An autopsy was performed and concluded that the decedent's small bowel and colon were intact, without perforation. But the hernia mesh patch was not retrieved from the decedent's body before she was buried, so, seven years later (!!!), the plaintiffs had the body exhumed so the patch could be retrieved and analyzed, after which they submitted the reports of two causation experts – a surgeon and a biomedical engineer – to opine that components of the mesh patch caused the decedent's injuries.

The Surgeon

The plaintiffs' first expert, a general and gastrointestinal surgeon who used the defendants' patch in his own practice, reviewed the patch explanted from the decedent's exhumed body. He opined that the ring, though not broken, had buckled, creating a sharp edge that rubbed against the decedent's bowel and perforated it.

In his deposition, the expert admitted that there was no evidence that the decedent's bowel had been injured and that he deduced that there must have been an injury because there were fecal bacteria in a culture of an abscess in the decedent's abdominal wall. He opined that either the decedent's treating physicians and the doctor who performed the autopsy all missed the bowel perforation or it remained open long enough for infection to develop then closed before anyone could discover it.  He wasn't sure which, and he admitted that his theory had never been described in medical literature.  He said that he had seen the same phenomenon in his own patients, but he couldn't identify in which patients he had seen it and couldn't produce the records of any patient in which it occurred.

The court held, "Setting aside the fact that [the surgeon was] unable to produce any documentation or recollection relating to his previous patients exhibiting [the] theory," . . . the theory had not been tested, subjected to peer review, or analyzed for known or potential error rate, and it was not generally accepted in the specific scientific field. Bowersock, 2017 WL 711849 at *8 (citation omitted).  As such, the surgeon's opinion, amounting to nothing more than his own ipse dixit, "[could] not be deemed sufficiently reliable under Rule 702," and was excluded in its entirety. Id. at *9.

The Biomedical Engineer

Although he had never examined or seen pictures of the decedent's exhumed patch, the plaintiffs' biomedical engineering expert inferred that a bowel injury had occurred on the basis of the bacterial culture and concluded that the mesh patch "more likely than not" caused the injury. But he conceded that was not aware of any medical literature describing a bowel injury when the ring component of the patch was intact.  And, while he said that he had worked on case reports consistent with his proposed mechanism, he couldn't remember any case with an injury similar to the decedent's.

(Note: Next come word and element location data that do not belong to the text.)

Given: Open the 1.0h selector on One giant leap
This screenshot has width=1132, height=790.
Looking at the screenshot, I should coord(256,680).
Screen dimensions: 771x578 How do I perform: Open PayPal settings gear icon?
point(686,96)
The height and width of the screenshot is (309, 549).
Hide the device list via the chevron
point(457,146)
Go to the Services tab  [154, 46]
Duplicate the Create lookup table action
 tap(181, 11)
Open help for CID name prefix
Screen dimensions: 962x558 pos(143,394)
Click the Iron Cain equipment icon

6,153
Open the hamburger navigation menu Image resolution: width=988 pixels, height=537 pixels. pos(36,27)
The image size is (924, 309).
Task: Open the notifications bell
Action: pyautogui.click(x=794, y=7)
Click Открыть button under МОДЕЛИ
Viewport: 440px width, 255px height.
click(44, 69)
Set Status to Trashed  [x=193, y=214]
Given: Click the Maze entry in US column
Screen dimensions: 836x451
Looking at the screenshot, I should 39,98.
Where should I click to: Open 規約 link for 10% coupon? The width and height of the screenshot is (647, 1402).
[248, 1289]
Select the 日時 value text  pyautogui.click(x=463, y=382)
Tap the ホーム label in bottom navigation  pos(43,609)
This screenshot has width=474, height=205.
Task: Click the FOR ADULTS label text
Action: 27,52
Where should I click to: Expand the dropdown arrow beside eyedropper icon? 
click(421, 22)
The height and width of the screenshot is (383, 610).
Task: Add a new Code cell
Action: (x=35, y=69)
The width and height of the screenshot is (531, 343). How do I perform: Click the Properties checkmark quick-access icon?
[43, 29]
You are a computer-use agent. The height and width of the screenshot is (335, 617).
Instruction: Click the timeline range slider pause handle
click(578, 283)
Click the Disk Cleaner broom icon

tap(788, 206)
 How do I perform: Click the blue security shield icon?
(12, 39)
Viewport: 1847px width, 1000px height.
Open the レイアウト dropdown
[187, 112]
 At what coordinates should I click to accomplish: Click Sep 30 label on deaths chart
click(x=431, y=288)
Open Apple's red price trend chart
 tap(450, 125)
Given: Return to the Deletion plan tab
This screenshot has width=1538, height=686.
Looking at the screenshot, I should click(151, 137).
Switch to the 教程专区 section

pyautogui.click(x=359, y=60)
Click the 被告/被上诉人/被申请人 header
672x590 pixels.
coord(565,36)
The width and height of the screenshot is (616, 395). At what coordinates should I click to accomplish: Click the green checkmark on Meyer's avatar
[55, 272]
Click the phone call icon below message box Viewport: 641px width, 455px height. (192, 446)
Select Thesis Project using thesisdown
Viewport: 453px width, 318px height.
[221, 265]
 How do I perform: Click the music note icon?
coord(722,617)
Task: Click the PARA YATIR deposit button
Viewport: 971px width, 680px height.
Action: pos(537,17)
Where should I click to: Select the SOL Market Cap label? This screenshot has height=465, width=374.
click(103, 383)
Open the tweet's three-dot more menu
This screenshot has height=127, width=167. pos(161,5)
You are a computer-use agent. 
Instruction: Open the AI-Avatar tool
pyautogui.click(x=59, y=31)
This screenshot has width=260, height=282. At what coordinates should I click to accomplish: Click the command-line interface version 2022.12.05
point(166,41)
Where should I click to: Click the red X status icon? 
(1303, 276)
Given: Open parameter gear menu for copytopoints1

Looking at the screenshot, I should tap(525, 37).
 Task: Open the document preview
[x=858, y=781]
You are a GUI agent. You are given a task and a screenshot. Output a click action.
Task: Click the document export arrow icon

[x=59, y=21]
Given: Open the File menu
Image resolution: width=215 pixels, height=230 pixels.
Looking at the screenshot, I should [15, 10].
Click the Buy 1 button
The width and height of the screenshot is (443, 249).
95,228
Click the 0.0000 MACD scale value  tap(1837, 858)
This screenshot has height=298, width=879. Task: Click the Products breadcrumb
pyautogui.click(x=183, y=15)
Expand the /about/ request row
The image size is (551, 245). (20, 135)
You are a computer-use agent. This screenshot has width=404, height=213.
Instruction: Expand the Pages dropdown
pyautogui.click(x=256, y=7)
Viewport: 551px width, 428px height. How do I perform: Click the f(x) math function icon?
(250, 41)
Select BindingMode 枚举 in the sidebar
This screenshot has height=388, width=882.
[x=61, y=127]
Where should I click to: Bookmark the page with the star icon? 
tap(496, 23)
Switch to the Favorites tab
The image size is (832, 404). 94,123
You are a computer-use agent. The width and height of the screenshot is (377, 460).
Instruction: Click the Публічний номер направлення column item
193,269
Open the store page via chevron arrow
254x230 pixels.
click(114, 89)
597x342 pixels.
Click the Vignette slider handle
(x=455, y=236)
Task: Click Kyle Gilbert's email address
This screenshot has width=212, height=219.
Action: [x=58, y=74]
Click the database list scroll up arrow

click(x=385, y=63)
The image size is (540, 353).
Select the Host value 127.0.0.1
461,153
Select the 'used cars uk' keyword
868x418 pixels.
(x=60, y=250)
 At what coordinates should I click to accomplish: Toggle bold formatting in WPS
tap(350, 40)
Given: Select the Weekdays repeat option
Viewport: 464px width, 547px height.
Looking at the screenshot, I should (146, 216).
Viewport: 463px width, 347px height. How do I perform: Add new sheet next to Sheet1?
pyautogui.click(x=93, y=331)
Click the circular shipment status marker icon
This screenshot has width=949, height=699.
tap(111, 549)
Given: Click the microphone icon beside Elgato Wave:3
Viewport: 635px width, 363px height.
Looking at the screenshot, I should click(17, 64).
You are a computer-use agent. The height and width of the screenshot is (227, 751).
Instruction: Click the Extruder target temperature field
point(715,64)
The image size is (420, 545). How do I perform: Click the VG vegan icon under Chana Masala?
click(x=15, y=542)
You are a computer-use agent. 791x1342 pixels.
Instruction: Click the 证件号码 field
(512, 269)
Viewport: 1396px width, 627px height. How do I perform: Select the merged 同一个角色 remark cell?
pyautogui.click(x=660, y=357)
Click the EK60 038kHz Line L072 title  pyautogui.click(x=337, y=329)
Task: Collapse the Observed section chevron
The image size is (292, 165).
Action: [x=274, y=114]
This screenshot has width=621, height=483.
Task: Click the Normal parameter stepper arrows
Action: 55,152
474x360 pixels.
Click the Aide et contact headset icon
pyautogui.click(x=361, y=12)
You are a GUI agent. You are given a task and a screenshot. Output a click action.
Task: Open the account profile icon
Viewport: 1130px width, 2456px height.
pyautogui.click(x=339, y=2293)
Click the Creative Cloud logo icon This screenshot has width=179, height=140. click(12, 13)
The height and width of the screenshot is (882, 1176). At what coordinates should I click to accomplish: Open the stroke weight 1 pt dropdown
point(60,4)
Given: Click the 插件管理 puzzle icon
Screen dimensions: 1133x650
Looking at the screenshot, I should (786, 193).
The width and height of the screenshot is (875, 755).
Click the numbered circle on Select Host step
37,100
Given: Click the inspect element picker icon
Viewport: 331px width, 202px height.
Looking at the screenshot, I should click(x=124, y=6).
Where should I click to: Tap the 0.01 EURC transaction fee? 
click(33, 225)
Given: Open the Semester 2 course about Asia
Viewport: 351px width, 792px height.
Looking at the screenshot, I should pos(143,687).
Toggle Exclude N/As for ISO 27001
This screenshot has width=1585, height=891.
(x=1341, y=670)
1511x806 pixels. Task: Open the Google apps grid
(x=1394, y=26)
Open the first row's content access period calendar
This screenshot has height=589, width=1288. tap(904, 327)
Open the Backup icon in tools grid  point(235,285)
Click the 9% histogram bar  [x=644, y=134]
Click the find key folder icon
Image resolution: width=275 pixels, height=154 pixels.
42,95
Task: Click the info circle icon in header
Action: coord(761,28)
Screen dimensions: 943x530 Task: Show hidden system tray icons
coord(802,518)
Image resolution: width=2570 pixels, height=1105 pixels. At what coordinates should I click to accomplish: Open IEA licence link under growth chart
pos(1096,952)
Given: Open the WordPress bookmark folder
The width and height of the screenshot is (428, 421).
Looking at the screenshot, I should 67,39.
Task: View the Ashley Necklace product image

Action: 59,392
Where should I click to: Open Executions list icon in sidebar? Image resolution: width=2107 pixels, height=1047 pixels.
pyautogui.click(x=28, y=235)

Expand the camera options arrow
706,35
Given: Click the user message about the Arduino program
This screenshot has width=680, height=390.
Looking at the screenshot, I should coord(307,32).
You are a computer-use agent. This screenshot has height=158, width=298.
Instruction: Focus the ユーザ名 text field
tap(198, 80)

Emphasizing that the expert had never tested his causation theory, had never performed testing on defendants' mesh patch or any other hernia mesh product with a composite ring, and was unaware of any test or study demonstrating his proposed failure mechanism or a bowel injury resulting from it, the court concluded, "Plaintiffs do not cite to any of the Daubert factors or any specific qualifications or expertise that would allow [the expert] to testify as to how  the  [mesh patch]  buckled and caused [the decedent's] injury.  [They] . . . fail to set forth any evidence to establish the reliability of [the expert's] opinion as to medical causation." Id.   And this expert, too, was excluded.

With no causation experts, the plaintiffs could not satisfy their burden of proof, and the court granted summary judgment in favor of the defendants.   A nice decision, and a lesson for plaintiff lawyers who still believe that experts can forsake all methodology, let alone reliable methodology, if they utter their opinions with sufficient conviction.

By the way, we liked Moonlight, too.   But not nearly as much as La La Land.

This article is presented for informational purposes only and is not intended to constitute legal advice.